Подобная сомнительная по своей значимости формулировка отношения между «общим» и «особенным» присуща отнюдь не одному Э. Майеру и отнюдь не ограничивается кругом историков его типа. Напротив, она лежит в основе популярного, разделяемого также рядом современных историков —но не Э. Майером — представления, будто для того чтобы обеспечить рациональность историческому исследованию как «науке об индивидуальном», необходимо прежде всего установить «общность» в человеческом развитии, в результате чего в качестве «остатка» будут получены особенности и не подлежащие делению «тончайшие соцветия», как сказал однажды Брайзиг. Конечно, по сравнению с наивным представлением, согласно которому назначение истории состоит в том, чтобы стать «систематической наукой», такая концепция являет собой уже «сдвиг» в сторону исторической практики. Впрочем, она также еще достаточно наивна. Попытка понять явление «Бисмарк» в его исторической значимости, получив посредством вычитания общих с другими людьми свойств «особенное» его

[430]

личности, могла бы служить поучительной и занятной попыткой для начинающих историков. Можно было бы предположить — конечно, при идеальной полноте материала (обычная предпосылка всех логических построений),—что в результате такого процесса в качестве одного из «тончайших соцветий» останется, например, отпечаток пальца Бисмарка — этот наиболее специфический признак «индивидуальности», применяемый в технике уголовного расследования, потеря чего нанесла бы, следовательно, истории совершенно непоправимый урон.
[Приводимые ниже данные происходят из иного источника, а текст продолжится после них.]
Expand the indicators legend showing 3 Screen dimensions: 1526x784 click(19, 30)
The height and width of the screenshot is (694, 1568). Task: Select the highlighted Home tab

Если же мне возмущенно возразят, что «историческими» мы считаем только «духовные» или «психические» качества и процессы, то ведь не подлежит сомнению, что исчерпывающее знание повседневной жизни Бисмарка, если бы мы им обладали, дало бы нам бесконечное множество его жизненных обстоятельств, которые именно таким образом, в таком смешении и в такой констелляции не встречаются ни у кого более; между тем по своей значимости подобные данные не превосходят названный отпечаток пальца. На возражение, согласно которому «очевидно», что наука принимает во внимание лишь исторически «значимые» компоненты жизни Бисмарка, логик мог бы ответить, что именно эта «очевидность» составляет для него решающую проблему, так как логика прежде всего ставит вопрос, что же является логическим признаком исторически «значимых» компонентов.
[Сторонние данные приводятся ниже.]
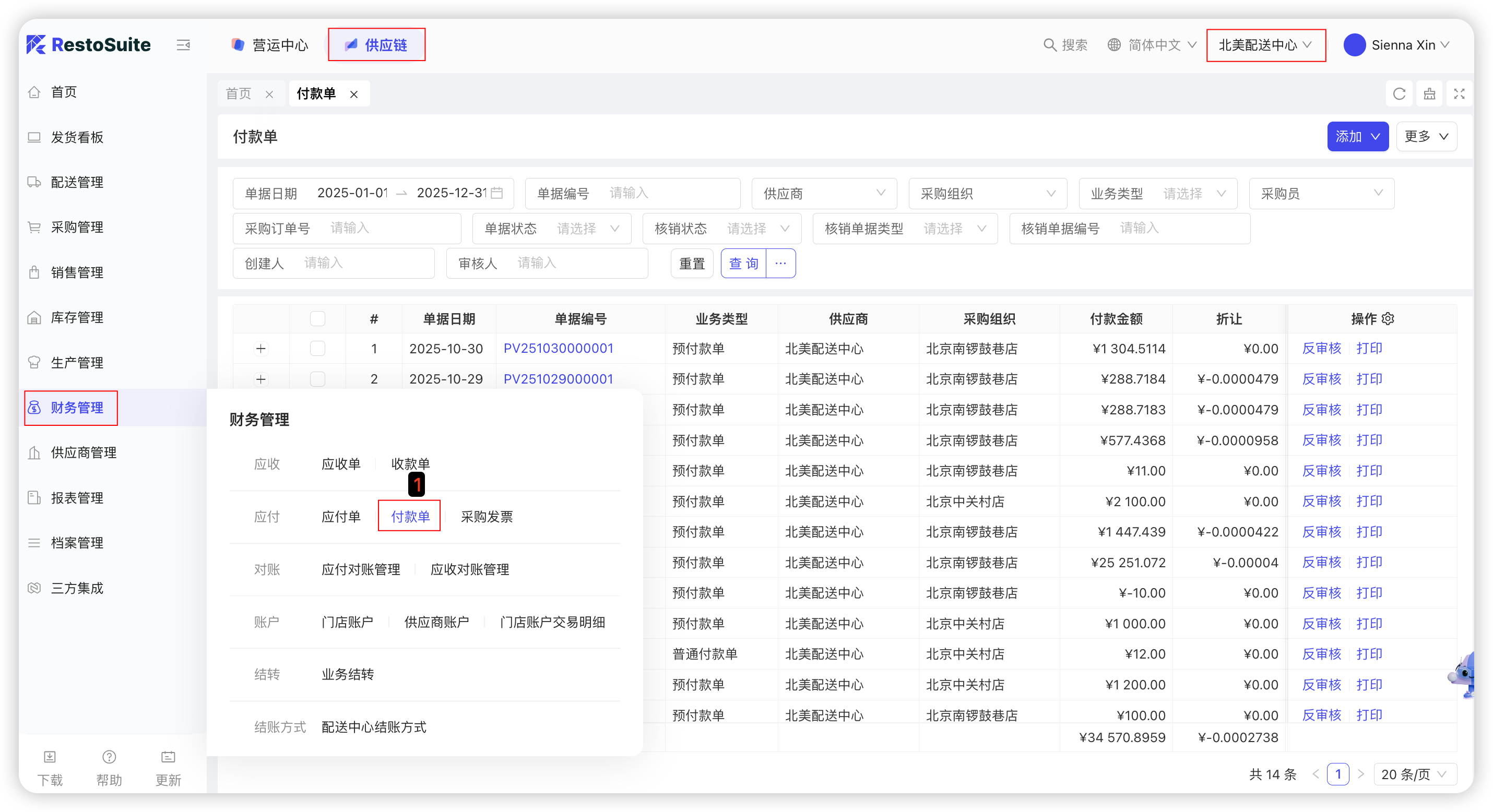
Task: Check the row 2 checkbox
Action: 317,379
Тот факт, что приведенный нами пример вычитания — при абсолютной полноте материала — нельзя будет провести даже в далеком будущем, так как после вычитания бесконечного числа «общих свойств» всегда останется такая же бесконечность других компонентов, ревностное вычитание которых (пусть оно даже длится вечность) ни на шаг не приблизит нас к пониманию того, какая же из этих особенностей исторически «значима», — это одна сторона вопроса, которая сразу же обнаружилась при попытке применить данный метод. Другая сторона вопроса состояла бы в том, что при такого рода манипуляциях с вычитанием предполагается такая абсолютная полнота знания каузальных связей явления, которая недоступна ни одной науке, даже в виде идеальной цели. В действительности каждое «сравнение» в области истории исходит прежде всего из того, что посредством отнесения к культурной «значимости» уже

[431]

проведен отбор, который, исключая необозримое множество как «общих», так и «индивидуальных» компонентов «данного» явления, позитивно определяет цель и направленность сведения его к конкретным причинам. Одно из средств такого рода сведения — и, по моему мнению, одно из самых главных, еще далеко не в достаточной степени используемых, — это сравнение «аналогичных» процессов. О логическом значении данного метода будет сказано ниже.

Э. Майер не разделяет заблуждения, как показывает его замечание, приведенное на с. 48, к которому мы еще вернемся, будто индивидуальное как таковое уже являет собой объект исторического исследования; его высказывания о значении общего для истории, о том, что «правила» и понятия — лишь «средства», «предпосылки» исторического исследования [с. 29], по существу (как будет показано в дальнейшем) логически верны. Однако его формулировка, которую мы подвергли критике выше, в логическом отношении, как уже отмечалось, сомнительна и близка рассмотренному здесь заблуждению.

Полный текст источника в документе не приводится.